Editors
Editors live alla Unipol Arena, foto di Francesca Sara Cauli (2022)

Editors. Il nuovo album è “Surface, Echo & Sound”, in ascolto “The Rush”

La band di Tom Smith pubblicherà il suo ottavo album il 30 ottobre 2026. Online il video del nuovo singolo “The Rush”

Lo scorso aprile il singolo Call It In ne segnava il ritorno a quattro anni da EBM, accompagnato dall’annuncio di un nuovo tour europeo che farà tappa anche in Italia nel 2027. Ora sappiamo che quel brano aprirà Surface, Echo & Sound, ottavo album in studio degli Editors, in uscita il 30 ottobre 2026 per Play It Again Sam. La band britannica torna così a pieno regime dopo la parentesi solista del frontman Tom Smith, impegnato nel 2025 con There Is Nothing In The Dark That Isn’t There In The Light, lavoro che già lasciava intravedere alcune delle coordinate creative sviluppate nel nuovo corso del gruppo.

Ad accompagnare l’annuncio arriva oggi anche The Rush, secondo estratto dal disco e nuovo tassello di un progetto che segna una netta inversione rispetto all’approccio adottato negli ultimi anni. Dopo tre album costruiti prevalentemente in studio e la collaborazione elettronica con Blanck Mass per EBM, gli Editors hanno scelto di ritrovarsi in sala prove, recuperando una dimensione collettiva e immediata che richiama i loro esordi.

Negli scorsi mesi Smith aveva descritto Call It In come il frutto di una sessione di scrittura sviluppata nell’estate del 2025 nel Gloucestershire, in una dimensione volutamente isolata e collettiva: «Abbiamo passato gran parte dell’estate chiusi in una stanza, come da tradizione. Call It In è una delle canzoni più recenti ed è un brano che parla del chiedere aiuto, dell’angoscia esistenziale e del trovare conforto in qualcuno vicino, lontano dal rumore della vita moderna».

Un brano guidato da un riff di tastiera asciutto e diretto, così come essenziale era il video ufficiale diretto dal chitarrista Justin Lockey, che mostrava la band eseguirlo all’interno di un appartamento spoglio, illuminato da neon e attraversato da una palette di colori freddi e rarefatti. Simile il discorso per The Rush, che nel videoclip diretto da Henry Ehara segue la fuga di una coppia di giovani ladri nella notte di Tokyo. Musicalmente, il brano si muove su coordinate rock danzerecce, sostenuto dall’intreccio fra il mandolino suonato da Smith e la chitarra ritmica di Lockey, in una combinazione che richiama per certi versi la lezione di Johnny Marr e degli Smiths.
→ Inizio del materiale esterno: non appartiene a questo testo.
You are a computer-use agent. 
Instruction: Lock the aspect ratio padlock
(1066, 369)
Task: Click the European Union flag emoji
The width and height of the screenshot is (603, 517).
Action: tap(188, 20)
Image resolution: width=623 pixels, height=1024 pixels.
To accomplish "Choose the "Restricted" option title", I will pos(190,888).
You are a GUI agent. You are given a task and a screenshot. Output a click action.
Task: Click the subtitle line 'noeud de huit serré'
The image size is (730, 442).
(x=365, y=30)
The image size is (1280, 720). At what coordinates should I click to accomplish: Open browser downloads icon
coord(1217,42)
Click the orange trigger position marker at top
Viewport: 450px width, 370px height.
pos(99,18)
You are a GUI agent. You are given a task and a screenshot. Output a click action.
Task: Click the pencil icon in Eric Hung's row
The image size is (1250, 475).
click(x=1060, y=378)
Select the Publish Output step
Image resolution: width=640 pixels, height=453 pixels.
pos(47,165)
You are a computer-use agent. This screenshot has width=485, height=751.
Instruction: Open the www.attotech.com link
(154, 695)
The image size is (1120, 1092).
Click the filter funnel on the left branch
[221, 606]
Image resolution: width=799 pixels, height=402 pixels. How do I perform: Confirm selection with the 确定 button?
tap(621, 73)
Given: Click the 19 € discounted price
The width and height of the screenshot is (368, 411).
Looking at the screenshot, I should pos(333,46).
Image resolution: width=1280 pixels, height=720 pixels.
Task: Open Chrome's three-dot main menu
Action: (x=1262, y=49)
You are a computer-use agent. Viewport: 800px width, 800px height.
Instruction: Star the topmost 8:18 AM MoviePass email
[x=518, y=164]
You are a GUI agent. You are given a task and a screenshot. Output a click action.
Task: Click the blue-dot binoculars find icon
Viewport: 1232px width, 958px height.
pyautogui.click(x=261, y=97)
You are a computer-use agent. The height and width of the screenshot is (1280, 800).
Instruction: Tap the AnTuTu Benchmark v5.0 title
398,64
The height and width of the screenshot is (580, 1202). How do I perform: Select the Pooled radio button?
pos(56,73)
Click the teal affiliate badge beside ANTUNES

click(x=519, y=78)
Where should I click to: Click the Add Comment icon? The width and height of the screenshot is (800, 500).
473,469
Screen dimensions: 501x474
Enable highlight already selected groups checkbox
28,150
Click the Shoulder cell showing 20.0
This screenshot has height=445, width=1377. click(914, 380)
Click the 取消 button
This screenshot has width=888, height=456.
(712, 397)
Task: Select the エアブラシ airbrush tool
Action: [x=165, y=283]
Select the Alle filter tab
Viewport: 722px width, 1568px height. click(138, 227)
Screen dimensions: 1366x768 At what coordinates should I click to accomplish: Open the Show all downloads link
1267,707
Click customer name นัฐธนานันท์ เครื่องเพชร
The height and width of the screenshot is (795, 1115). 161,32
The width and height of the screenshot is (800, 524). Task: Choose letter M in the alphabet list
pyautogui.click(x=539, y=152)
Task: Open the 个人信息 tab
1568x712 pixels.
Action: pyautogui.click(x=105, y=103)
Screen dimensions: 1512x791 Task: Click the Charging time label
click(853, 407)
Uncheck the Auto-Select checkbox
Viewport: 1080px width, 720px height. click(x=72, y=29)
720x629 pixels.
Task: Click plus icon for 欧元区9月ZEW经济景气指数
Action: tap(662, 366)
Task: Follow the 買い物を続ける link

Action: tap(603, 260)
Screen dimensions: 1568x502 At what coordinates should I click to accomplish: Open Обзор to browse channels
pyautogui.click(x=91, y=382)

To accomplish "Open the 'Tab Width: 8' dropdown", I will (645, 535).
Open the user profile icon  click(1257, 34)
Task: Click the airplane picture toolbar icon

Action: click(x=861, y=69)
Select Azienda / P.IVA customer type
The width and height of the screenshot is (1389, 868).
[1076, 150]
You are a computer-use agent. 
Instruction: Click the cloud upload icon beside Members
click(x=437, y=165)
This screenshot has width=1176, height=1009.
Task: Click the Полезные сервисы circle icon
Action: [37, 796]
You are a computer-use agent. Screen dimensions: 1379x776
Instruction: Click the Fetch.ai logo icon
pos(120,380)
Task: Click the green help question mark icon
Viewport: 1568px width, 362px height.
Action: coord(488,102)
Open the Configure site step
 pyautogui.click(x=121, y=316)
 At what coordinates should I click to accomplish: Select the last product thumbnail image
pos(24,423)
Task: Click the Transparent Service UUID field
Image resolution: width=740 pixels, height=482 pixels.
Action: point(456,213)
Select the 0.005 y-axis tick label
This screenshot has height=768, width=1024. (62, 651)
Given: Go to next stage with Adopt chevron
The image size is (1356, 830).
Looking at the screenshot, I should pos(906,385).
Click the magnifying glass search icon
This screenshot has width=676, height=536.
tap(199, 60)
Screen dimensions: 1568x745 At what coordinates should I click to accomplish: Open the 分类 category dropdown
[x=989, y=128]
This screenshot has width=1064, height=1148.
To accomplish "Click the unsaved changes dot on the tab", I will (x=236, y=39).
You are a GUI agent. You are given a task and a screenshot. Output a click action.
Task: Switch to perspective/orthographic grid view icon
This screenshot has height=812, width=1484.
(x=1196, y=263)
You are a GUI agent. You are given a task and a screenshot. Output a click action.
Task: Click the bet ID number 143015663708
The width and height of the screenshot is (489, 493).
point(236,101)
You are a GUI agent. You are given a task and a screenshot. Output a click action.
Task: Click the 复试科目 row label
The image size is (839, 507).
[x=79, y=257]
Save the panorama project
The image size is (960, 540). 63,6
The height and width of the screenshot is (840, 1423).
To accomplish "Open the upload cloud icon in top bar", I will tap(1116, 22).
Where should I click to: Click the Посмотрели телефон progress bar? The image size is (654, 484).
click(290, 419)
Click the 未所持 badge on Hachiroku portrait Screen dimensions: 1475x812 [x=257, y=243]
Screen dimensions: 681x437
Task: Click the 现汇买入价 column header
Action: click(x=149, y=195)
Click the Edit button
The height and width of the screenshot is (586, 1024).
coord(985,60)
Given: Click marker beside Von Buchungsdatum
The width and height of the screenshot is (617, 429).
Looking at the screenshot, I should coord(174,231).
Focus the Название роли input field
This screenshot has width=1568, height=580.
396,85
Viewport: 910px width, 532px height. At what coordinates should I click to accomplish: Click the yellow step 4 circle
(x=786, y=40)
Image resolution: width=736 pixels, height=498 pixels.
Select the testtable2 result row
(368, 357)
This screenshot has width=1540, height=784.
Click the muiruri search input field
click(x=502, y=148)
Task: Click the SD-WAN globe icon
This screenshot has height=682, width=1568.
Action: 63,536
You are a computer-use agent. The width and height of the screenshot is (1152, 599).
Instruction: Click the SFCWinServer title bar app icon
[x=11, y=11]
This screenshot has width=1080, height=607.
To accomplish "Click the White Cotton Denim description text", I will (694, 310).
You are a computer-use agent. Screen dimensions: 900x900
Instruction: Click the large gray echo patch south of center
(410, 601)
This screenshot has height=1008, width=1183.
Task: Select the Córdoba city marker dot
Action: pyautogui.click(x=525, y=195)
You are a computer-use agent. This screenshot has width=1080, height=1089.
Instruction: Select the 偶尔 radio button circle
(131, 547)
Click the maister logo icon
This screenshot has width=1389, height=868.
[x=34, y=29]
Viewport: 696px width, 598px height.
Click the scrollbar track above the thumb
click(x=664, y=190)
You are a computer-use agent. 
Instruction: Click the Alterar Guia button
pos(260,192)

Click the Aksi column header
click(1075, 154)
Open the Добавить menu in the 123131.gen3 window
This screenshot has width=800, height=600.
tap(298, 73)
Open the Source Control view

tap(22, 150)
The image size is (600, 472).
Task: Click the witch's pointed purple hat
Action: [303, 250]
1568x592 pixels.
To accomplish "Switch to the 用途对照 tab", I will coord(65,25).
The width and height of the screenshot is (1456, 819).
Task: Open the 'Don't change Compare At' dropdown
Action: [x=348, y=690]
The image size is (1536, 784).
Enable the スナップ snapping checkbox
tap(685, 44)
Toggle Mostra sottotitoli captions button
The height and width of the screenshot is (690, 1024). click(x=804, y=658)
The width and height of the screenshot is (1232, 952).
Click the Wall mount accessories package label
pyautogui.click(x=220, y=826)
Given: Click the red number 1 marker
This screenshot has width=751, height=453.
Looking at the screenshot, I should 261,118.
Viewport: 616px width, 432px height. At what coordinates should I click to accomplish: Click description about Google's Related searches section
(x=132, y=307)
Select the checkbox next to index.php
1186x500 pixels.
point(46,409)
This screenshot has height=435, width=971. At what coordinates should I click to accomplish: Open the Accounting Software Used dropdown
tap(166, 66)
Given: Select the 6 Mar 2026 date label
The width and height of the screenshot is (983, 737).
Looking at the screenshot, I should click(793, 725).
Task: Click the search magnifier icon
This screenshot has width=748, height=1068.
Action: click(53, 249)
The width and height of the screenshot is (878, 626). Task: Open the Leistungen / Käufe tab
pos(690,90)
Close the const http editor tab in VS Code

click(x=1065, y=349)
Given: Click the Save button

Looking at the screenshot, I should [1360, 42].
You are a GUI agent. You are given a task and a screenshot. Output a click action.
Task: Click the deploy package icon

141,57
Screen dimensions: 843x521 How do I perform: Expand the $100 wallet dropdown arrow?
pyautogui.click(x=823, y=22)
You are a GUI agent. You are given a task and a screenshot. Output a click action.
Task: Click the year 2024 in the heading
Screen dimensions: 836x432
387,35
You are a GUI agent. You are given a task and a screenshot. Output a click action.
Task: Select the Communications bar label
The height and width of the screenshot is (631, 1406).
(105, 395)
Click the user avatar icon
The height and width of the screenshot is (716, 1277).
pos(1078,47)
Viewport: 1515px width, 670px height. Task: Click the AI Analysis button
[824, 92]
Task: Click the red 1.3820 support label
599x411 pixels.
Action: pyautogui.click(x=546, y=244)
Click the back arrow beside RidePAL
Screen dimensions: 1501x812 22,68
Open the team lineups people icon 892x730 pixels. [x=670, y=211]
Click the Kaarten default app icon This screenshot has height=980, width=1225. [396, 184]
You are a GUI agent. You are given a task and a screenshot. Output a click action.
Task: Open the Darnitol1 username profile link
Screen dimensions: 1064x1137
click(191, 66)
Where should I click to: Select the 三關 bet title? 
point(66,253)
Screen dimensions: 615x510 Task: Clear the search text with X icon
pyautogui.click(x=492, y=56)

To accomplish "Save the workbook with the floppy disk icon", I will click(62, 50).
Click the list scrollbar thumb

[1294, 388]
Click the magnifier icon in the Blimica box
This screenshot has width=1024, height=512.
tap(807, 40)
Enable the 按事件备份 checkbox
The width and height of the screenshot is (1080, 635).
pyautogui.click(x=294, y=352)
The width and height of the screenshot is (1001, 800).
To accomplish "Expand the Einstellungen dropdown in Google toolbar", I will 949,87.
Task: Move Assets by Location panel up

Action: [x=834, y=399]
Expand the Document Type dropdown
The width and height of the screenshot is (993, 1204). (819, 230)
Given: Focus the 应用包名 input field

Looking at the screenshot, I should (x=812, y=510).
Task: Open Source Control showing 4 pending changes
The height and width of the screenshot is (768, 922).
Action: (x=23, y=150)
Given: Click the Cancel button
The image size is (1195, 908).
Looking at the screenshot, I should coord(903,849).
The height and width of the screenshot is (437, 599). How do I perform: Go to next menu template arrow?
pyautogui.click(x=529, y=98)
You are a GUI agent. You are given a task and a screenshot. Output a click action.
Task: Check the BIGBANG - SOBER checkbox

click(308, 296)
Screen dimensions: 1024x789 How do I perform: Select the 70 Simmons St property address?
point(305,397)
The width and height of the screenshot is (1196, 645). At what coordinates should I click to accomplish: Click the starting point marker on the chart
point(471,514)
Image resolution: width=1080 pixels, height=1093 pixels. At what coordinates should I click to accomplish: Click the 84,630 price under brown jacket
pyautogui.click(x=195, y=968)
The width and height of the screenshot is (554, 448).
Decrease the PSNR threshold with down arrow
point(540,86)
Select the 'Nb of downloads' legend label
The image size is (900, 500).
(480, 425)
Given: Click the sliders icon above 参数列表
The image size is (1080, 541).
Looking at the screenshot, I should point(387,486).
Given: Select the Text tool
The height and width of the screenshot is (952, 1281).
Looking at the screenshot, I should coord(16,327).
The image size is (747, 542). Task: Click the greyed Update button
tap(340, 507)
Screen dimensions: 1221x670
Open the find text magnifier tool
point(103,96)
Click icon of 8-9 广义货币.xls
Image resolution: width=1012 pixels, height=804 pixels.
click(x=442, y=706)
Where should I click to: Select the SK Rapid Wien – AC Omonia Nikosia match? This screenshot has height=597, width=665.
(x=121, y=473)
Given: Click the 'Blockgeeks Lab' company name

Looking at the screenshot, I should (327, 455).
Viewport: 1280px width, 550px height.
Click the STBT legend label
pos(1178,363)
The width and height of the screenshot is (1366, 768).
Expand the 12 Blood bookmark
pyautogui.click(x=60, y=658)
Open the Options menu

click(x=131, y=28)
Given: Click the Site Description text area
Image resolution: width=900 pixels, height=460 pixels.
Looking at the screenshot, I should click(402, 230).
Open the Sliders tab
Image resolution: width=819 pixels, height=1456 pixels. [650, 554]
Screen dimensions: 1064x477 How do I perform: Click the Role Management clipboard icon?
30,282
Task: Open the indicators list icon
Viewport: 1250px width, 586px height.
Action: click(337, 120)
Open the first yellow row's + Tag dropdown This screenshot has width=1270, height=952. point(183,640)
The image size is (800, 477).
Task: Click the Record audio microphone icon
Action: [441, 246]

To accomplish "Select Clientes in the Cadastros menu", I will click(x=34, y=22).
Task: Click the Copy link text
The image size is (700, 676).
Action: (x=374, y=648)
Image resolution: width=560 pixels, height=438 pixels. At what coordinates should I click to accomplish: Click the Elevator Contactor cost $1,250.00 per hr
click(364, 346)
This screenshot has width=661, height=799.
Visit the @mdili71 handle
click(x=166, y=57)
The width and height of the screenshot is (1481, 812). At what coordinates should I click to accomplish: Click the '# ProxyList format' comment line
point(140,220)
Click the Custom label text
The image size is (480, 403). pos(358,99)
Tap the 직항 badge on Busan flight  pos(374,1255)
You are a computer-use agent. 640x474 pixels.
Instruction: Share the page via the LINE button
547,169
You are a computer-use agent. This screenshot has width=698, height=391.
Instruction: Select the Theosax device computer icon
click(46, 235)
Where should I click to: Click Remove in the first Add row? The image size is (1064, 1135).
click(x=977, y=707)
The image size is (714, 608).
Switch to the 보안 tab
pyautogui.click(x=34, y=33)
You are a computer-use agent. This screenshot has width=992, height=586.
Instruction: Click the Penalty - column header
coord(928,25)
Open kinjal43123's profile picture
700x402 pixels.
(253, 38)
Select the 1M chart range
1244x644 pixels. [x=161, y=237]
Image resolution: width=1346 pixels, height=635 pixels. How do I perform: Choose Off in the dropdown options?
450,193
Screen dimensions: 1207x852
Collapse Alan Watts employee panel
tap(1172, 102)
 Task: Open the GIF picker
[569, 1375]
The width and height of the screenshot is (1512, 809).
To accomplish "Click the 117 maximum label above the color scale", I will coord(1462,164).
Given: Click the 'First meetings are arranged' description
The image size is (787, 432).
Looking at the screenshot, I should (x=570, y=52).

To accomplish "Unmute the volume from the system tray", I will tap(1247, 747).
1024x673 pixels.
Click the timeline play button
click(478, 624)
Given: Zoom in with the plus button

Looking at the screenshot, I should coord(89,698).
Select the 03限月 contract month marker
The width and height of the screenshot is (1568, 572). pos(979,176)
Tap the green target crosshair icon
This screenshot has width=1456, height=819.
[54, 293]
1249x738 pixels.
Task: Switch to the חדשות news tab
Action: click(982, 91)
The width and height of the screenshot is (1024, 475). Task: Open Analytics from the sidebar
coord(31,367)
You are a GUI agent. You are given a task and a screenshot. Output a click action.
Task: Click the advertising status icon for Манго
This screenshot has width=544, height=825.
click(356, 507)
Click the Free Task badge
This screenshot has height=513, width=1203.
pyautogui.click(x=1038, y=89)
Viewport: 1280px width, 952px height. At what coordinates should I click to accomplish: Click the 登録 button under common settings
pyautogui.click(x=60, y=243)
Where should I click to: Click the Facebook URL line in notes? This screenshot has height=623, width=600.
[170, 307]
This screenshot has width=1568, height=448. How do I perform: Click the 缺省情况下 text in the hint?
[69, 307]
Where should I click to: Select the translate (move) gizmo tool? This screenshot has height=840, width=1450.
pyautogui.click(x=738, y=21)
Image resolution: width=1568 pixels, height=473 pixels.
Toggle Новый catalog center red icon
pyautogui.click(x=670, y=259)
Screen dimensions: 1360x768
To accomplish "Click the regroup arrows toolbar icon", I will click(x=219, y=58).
«L’idea alla base del pezzo è trovare conforto nelle persone che mi sono vicine, amici, persone amate e familiari», racconta Smith. «È un tema che ritorna continuamente. In un certo senso è presente in tutto ciò che scrivo». Lockey sottolinea invece il ruolo centrale del mandolino nell’economia del disco: «Non viene utilizzato in modo folk, ma aggiunge un elemento caldo che riesce a emergere in qualsiasi punto del mix. Come texture sonora è sicuramente uno dei protagonisti di questo album. Molti dei ritmi nascono dal mandolino e dalla chitarra acustica tanto quanto dalla batteria».

Su SA trovate le recensioni della discografia degli Editors, dall’esordio The Back Room del 2005 fino al sopraccitato EBM, pubblicato nel 2022 e recensito da Fernando Rennis. La data italiana in supporto al nuovo lavoro è fissata per il 3 febbraio all’Alcatraz di Milano.